* [Short task]:
Rewrite the listing below with "Screen dimensions" changed to "Display size" and everything else left the same.

Records of finding words and elements
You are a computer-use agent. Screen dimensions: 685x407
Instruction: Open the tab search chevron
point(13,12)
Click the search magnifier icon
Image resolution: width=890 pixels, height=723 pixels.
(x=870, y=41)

* [Full output]:
You are a computer-use agent. Display size: 685x407
Instruction: Open the tab search chevron
point(13,12)
Click the search magnifier icon
Image resolution: width=890 pixels, height=723 pixels.
(x=870, y=41)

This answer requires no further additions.